# Making many added variable plots with purrr and ggplot2

Last week two of my consulting meetings ended up on the same topic: making added variable plots.

In both cases, the student had a linear model of some flavor that had several continuous explanatory variables. They wanted to plot the estimated relationship between each variable in the model and the response. This could easily lead to a lot of copying and pasting of code, since they want to do the same thing for every explanatory variable in the model. I worked up some example code showing an approach on how one might automate the task in R with functions and loops, and thought I’d generalize it for a blog post.

## Table of Contents

- The basics of added variable plots
- R packages
- The linear model
- The explanatory variables
- A function for making a prediction dataset
- Making a prediction dataset for each variable
- Calculate model predictions for each variable
- Making one added variable plot
- Build a plotting function
- Making all the plots
- Just the code, please

# The basics of added variable plots

Added variable plots (aka partial regression plots, adjusted variable plots, individual coefficient plots), are “results” plots. They are plots showing the estimated relationship between the response and an explanatory variable *after accounting for the other variables in the model*. If working with only two continuous explanatory variables, a 3-dimensional plot could be used in place of an added variable plot (if one likes those sorts of plots 😃). Once there are many variables in the model, though, we don’t have enough plotting dimensions to show how all the variables relate to the response simultaneously and so we often use variable plots to show the fitted relationships.

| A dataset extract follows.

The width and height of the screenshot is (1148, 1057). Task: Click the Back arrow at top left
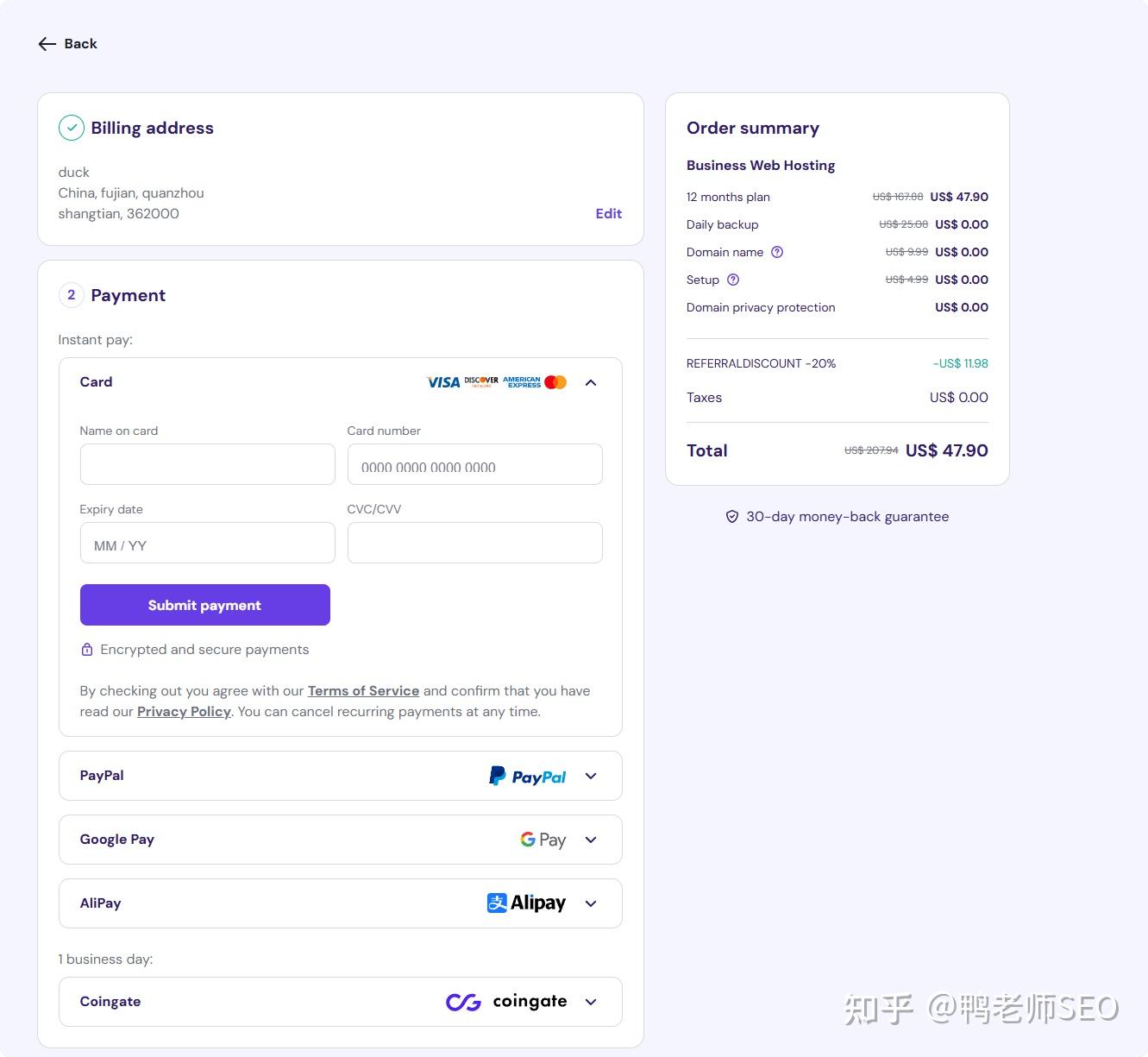coord(47,43)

There are packages available for making added variable plots in R, such as **effects** and **visreg**. I like a bit more flexibility, which I get by making my own plots. To do this I need to extract the appropriate predictions and confidence intervals from the model.

When making an added variable plot, it is fairly standard to make the predictions with all other variables fixed to their medians or means. I use medians today. Note that in my example I’m demonstrating code for the relatively simple case where there are no interactions between continuous variables in the model. Continuous-by-continuous interactions would involve a more complicated set-up for making plots.

# R packages

The main workhorses I’m using today is **purrr** for looping through variables/lists and **ggplot2** for plotting. I also use helper functions from **dplyr** for data manipulation and **broom** for getting the model predictions and standard errors.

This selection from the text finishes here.